Percent decrease in hallucinations: 51.31%


## Conclusion

The results of this notebook suggest a few things:

1. Using all-purpose LLMs for zero-shot retrieval can be unreliable.
2. Using a zero-shot approach to generate synthetic QA may significantly taint retrieval datasets hallucinations.
3. Using a basic RAG pipeline to generate synthetic answers significantly decreases hallucination rates.
4. Hallucinations are still prevalent even after using RAG.

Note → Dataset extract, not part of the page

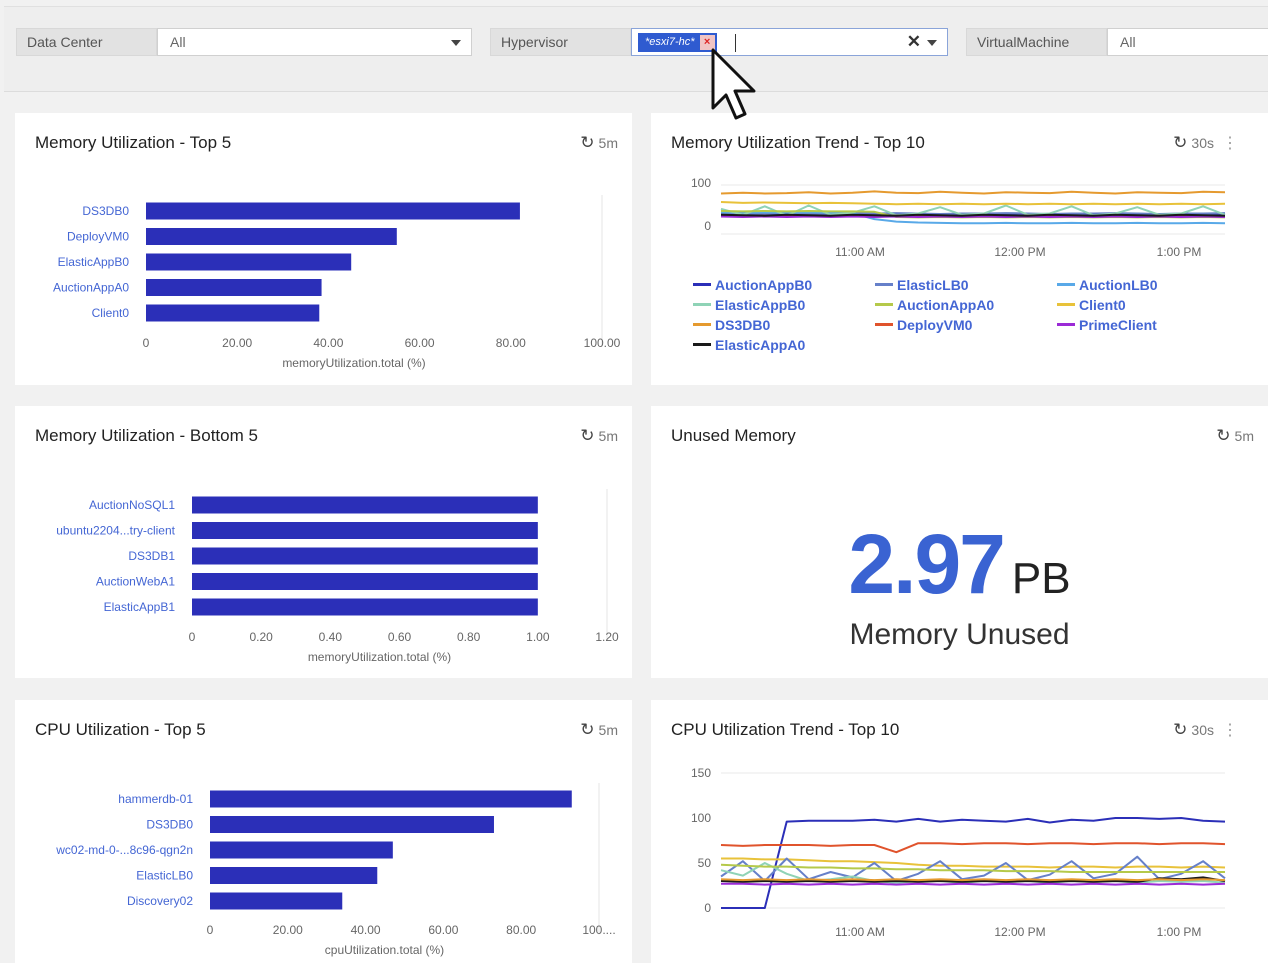 The width and height of the screenshot is (1268, 963). I want to click on category-label: AuctionNoSQL1, so click(132, 505).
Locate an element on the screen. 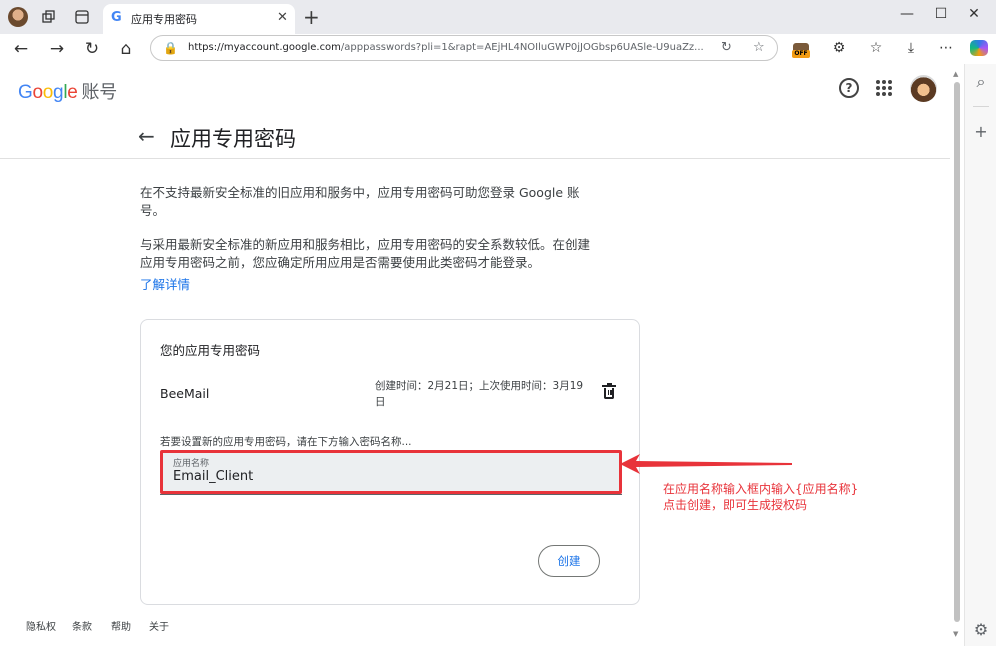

Fine-tuning retrieval models on datasets with synthetically generated data should be further investigated. While the true scope of the problem is likely unknown, results from this notebook suggest it may be a serious problem. Furthermore, if models fine-tuned on tainted data are evaluated solely using LLMs, the problem may be even bigger.